The next step was to find a way to ‘motivate’ 24 Corn snakes (Pantherophis guttatus) to find shelter. Already in a relatively large and exposed space, uncomfortable for any snake, the scientists added an extra element of bright light to encourage the nocturnal snakes to find the nearest escape.
“We used an escape motivation because if we had used food, the snakes could have detected it with their vomeronasal system,” Holtzman explains. “We designed the task to eliminate chemical cues and just test learning.”
The corn snakes were then ‘taught’ by the researchers to find the escape route by guiding them with their hands. Results were deduced from four trials per day over a period of four days during which the snakes repeatedly increased the time it took them to directly find the correct hole.

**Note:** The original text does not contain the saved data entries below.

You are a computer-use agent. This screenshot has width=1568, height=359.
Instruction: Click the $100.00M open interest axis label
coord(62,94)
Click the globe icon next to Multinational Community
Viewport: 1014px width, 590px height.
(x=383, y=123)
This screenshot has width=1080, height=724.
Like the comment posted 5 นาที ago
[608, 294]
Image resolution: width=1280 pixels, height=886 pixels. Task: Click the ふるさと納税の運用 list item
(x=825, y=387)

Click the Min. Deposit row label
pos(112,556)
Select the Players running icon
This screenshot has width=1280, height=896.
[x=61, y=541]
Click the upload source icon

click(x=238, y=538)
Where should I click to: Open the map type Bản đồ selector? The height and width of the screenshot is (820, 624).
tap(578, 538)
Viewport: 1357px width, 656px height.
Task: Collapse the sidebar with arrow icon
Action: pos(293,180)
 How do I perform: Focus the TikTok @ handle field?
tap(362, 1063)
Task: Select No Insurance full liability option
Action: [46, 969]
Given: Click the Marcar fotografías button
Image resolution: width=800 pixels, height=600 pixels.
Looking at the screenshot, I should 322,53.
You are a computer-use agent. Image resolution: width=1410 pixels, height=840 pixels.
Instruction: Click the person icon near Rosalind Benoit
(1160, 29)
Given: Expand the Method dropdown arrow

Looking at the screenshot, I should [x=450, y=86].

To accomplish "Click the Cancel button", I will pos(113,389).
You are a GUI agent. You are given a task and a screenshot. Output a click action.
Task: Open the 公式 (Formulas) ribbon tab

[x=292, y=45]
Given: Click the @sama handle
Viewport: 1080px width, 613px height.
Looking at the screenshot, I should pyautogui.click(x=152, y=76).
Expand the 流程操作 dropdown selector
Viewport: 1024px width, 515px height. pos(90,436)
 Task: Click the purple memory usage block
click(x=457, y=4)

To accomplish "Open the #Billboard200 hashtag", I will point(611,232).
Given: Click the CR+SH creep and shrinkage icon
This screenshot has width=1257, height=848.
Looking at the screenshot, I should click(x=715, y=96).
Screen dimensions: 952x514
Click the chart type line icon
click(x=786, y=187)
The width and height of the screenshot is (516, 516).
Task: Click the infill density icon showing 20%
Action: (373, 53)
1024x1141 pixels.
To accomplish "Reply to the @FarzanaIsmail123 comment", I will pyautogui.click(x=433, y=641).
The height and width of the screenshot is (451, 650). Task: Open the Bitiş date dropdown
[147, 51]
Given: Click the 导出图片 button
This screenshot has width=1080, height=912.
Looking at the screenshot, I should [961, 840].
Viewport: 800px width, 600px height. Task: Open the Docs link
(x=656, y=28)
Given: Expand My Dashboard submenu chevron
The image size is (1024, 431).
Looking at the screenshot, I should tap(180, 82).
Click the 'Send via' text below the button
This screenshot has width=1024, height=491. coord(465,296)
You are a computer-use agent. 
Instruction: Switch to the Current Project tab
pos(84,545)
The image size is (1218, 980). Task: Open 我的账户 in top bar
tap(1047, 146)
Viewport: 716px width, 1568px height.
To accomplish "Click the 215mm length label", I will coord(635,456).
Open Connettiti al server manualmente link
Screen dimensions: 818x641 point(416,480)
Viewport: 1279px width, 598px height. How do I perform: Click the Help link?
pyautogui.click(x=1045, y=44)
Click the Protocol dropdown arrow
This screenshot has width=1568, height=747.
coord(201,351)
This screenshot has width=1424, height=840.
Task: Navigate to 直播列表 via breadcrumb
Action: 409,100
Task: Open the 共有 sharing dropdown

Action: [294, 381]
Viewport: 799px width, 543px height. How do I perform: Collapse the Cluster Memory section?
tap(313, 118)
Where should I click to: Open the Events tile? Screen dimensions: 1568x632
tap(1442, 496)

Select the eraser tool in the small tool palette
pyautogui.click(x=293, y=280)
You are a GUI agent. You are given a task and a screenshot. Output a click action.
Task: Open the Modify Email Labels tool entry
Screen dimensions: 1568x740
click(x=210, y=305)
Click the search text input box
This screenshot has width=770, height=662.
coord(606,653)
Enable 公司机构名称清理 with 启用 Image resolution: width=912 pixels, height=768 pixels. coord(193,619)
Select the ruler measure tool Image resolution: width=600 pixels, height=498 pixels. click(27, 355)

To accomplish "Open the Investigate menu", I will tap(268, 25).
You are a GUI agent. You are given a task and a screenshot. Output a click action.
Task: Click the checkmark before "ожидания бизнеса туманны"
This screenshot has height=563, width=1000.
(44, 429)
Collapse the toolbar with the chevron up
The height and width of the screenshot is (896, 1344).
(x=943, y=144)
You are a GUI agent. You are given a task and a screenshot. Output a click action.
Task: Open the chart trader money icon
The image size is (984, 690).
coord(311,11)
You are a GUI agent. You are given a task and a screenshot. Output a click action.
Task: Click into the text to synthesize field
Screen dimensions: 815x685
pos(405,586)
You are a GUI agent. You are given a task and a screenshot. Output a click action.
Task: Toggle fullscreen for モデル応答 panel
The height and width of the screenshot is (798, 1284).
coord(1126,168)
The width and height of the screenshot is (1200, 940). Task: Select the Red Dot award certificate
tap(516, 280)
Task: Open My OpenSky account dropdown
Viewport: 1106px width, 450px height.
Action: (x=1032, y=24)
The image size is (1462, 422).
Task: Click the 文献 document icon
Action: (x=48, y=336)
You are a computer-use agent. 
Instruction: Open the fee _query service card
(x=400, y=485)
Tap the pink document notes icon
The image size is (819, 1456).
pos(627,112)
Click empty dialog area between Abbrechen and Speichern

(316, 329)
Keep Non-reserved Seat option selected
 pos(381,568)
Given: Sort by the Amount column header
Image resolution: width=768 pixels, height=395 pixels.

Interestingly, it was the youngest snakes, under three years, which learned the quickest and were more variable in the queues they used. The older snakes were slower to learn and became disorientated when the coloured markers were tampered with indicating that they rely more on sight than expected.
According to Dr Holtzman, this ability to learn comes from the fact that snakes and other reptiles have an unrestricted ability to grow new brain cells throughout their lifetimes, whereas humans can only produce limited numbers of new brain cells in the hippocampus, which controls memory and spatial perception.
Holes in the Tub – are there Holes in the Research?
Although Dr Holtzman doesn’t claim by any means that snakes are exceptionally smart, he does believe that the results show that snakes do not wonder around aimlessly. While this is certainly true (they’re not robots after all) there seems to be something missing in the proof that snakes learn as the study claims.
One of the theories behind why snakes may learn to recognise their owners goes back to the vemeronasal organ. Snakes are excellent at picking up chemical signals from their surroundings which are interpreted in the brain via the olfactory system.
Is it not feasible then that snakes use these chemical queues to remember or recognise a particular smell?
Maybe the snakes recognised their own smell, the smell of the other snakes or even the smell of the researchers’ hands in the tub and followed these queues rather than sight. What do you think?
Of course this doesn’t fully explain why the older snakes battled when the visual queues were tampered with and the details of the study, such as whether or not the tubs were cleaned each time, are not clear.
So Are Snakes Smart?
The answer is not clear. This study seems to be the only one which has attempted to determine whether or not snakes have the ability to learn.
In my own experience I have seen how the demeanor of a snake changes from when it is young to when it is an adult. Young snakes tend to be unsure of themselves; they generally strike more readily and appear to be more nervous when confronted whereas adults are often more composed.
There is also some evidence to show that older venomous snakes have more control over their venom-delivery system and in many cases inflict a dry-bite; one in which a decision is made by the snake not to inject any venom.
Do determine whether or not snakes are smart we would probably need to define what ‘smart’ is.
If it means the ability to think, feel emotions and problem solve then perhaps snakes are not smart.
But even if this is the case, from a biological perspective they probably wouldn’t need to be smart. Evolving around the time of the dinosaurs snakes have remained relatively unchanged and are arguably the most successful predators on the planet. Why change a winning formula?
What do you think?
Does Dr Holtzman’s study prove that snakes can learn? Have you had any experiences with snake intelligence?